第15話 始動
寝食惜しんでの僕による近代的な軍事行動の集中特訓を終えた海軍司令のミズナシと陸軍司令シマントがトネと協力して、それぞれ戻って来た農民の中から兵士を選んだ。今は陸海合同で残りの少ない士官達を通して筋トレをさせている。陸軍5000に海軍1000程らしい。これからも補充するが、第一波はこの人たちで凌ぐ事になるだろう。午後に講習を行うらしい。…絶対に明日からは逆にするように言っておこう。
フェリテは災害からの復興で走り回っている。
建築班もまた避難民の中から大柄な人を選んで弟子として育てつつ兵舎の建設を進めていた。
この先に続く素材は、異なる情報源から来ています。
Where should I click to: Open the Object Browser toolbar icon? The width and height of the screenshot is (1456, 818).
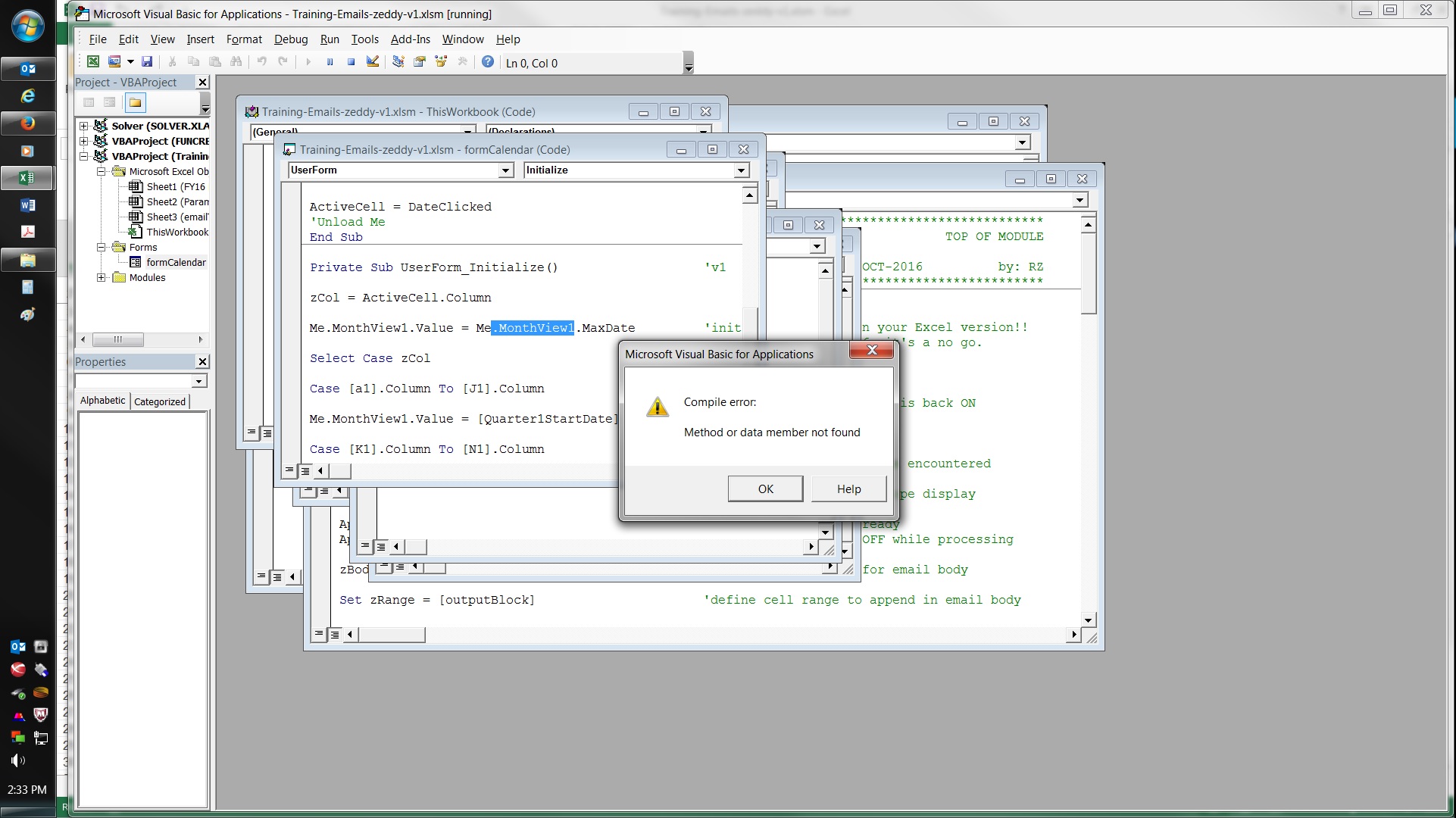[x=441, y=62]
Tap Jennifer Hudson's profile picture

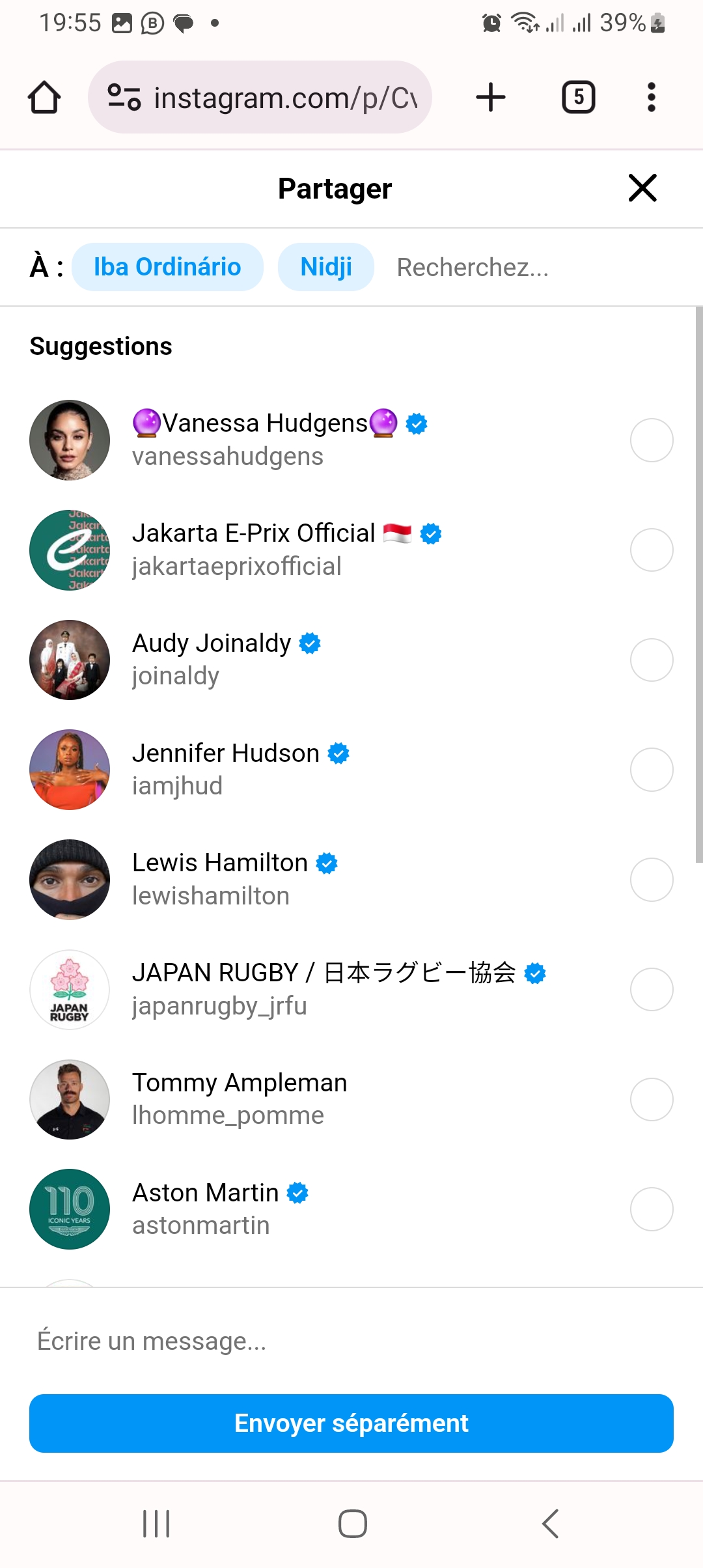[70, 770]
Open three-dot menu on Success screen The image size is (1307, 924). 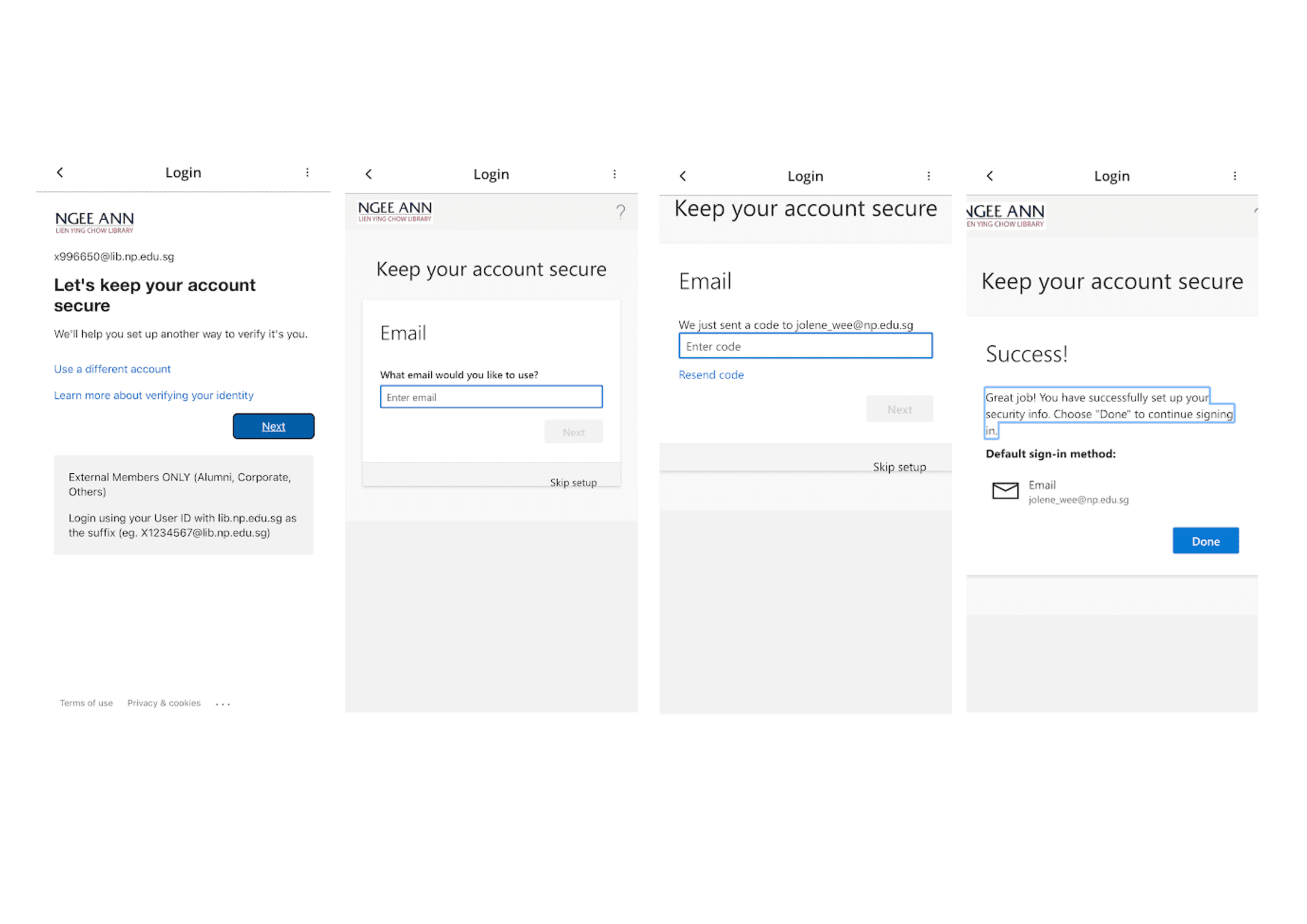[1235, 176]
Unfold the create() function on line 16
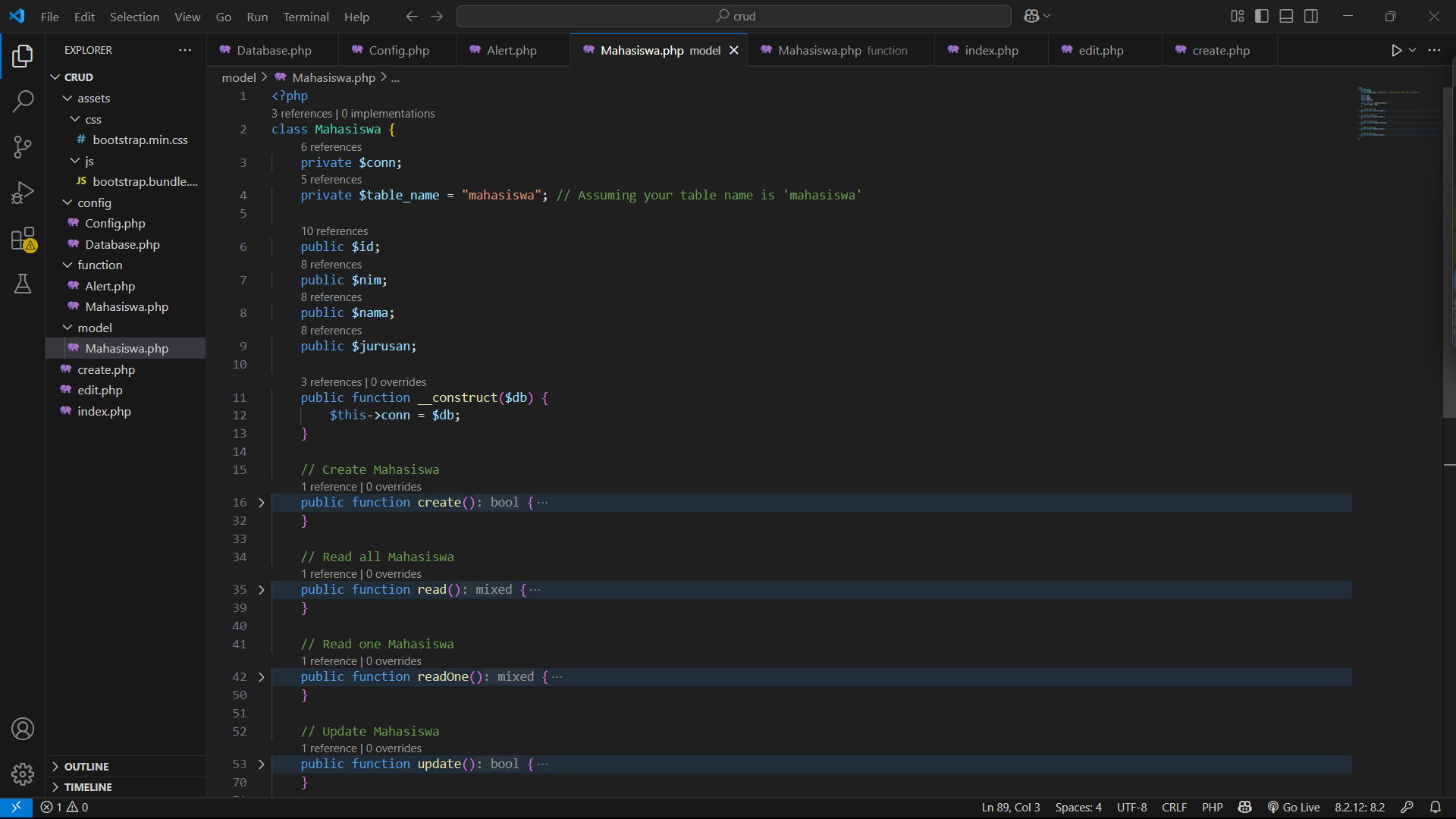This screenshot has width=1456, height=819. pos(262,503)
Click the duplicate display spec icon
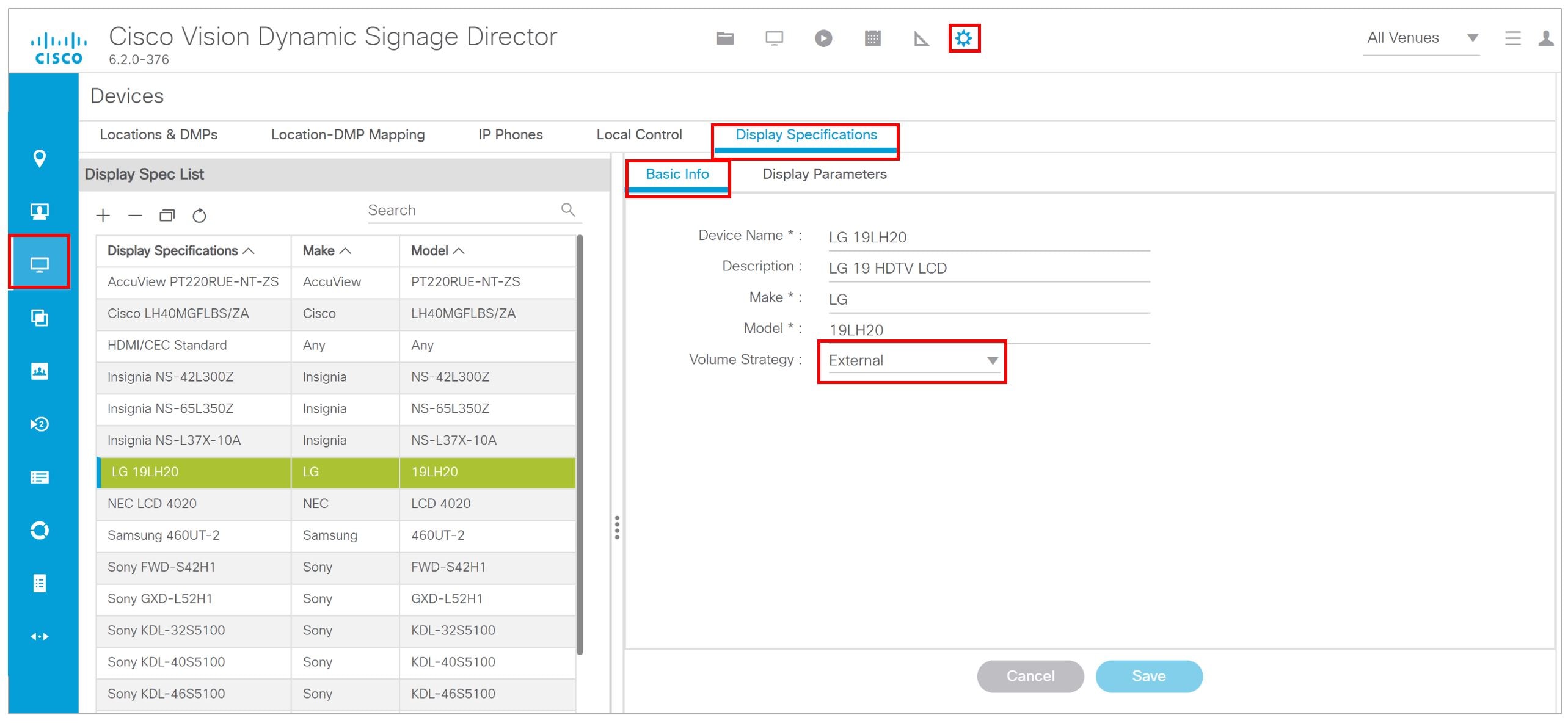 coord(167,216)
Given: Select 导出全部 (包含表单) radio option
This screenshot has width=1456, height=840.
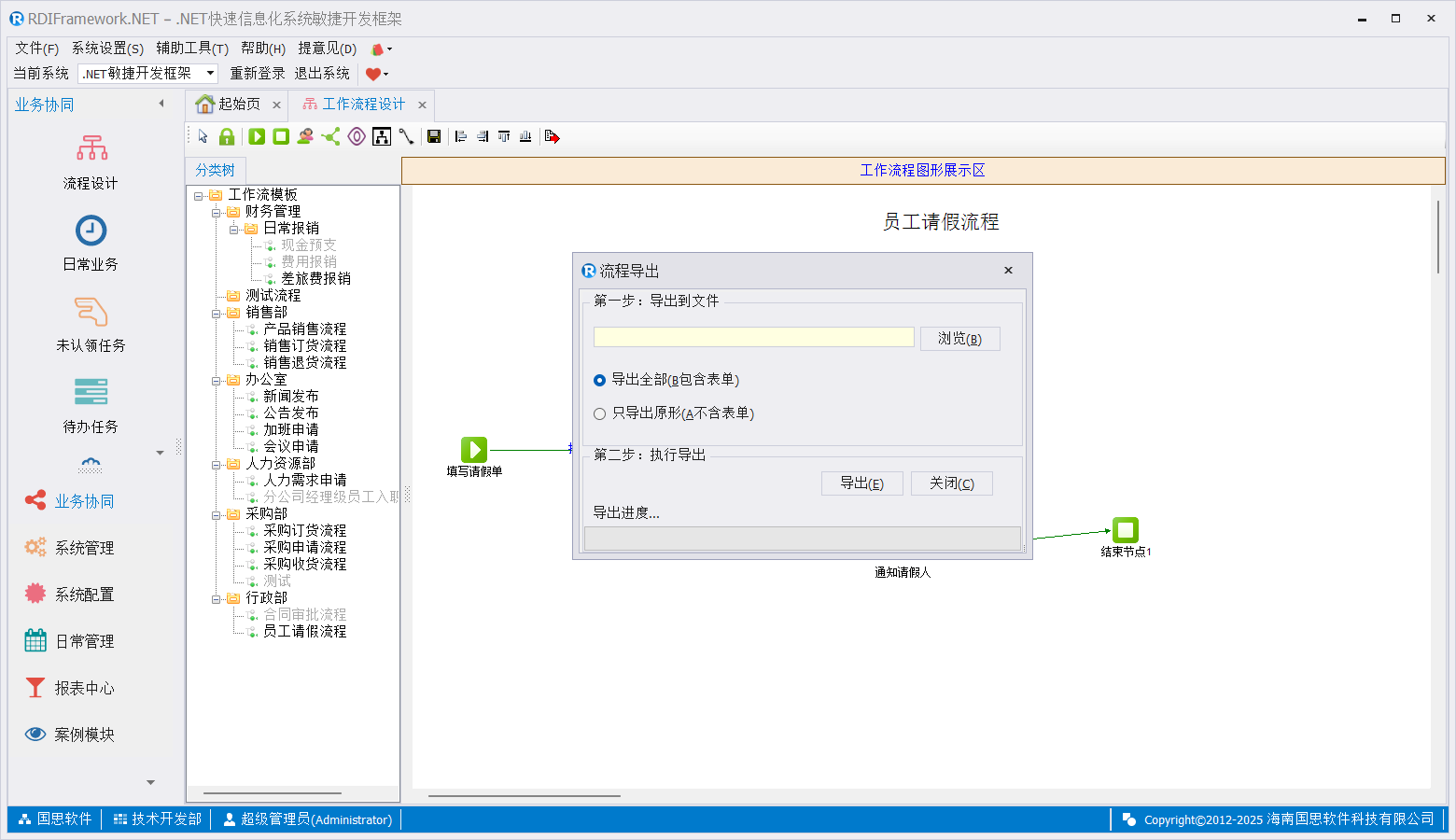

質の良い木材はその際に軍艦用に引き抜いた。他に使える物が無いか見廻っていると、樽があった。しかし、地球で言うところの紀元前の技術力しか無いこの国で作れないはずの代物だ。そこで近くに居た未来の工場長に聞いた。名前は…忘れた。
「あれは何が入っている?」
「漆です。しかし今の所用途はございません。」
「君は敬語を使わなくて良いよ。地位もさして差が無いし。ところで容器の樽の方は誰が調達した?」
「漆が出る木は見つけたのですが、適当な容器が無かったので探していたところ、『館』にこれがあったので使いました。」
それなら納得だ。帝国は戦列艦を作れる国だからな。
「この樽を再現できるか?」
「器用な者なら二日に一つなら作れるかと。」
樽が作れれば選択肢が一気に増える。
「二人までなら建築に従事している農民の中から引き抜いて良いからすぐに作り始めて。資材もある程度は使って良いから。」
「はい。」
「そして安定して作れる様になったら今度は船も作ってもらおうと思う。取り掛かってくれ。」
「…!」
彼は人を選びに歩いて行こうとした。